***** ROWS

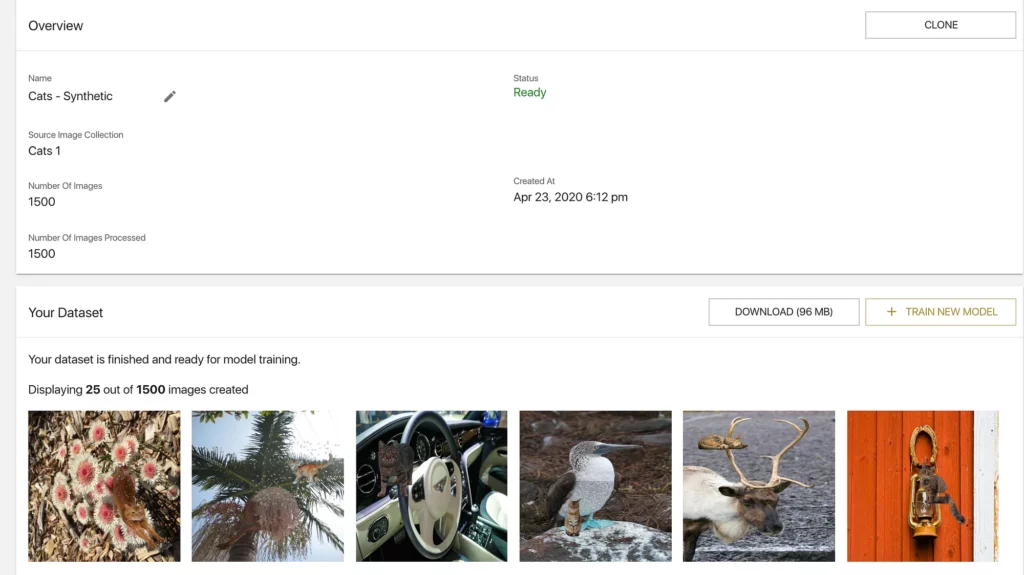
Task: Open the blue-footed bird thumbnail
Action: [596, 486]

**********
***** ROWS

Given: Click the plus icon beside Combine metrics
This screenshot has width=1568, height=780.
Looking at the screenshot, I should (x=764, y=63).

**********

Please copy the records from the line containing "Given: Click the" through the line containing "Looking at the", including both of those lines.

[WORKED SOLUTION]
Given: Click the plus icon beside Combine metrics
This screenshot has width=1568, height=780.
Looking at the screenshot, I should (x=764, y=63).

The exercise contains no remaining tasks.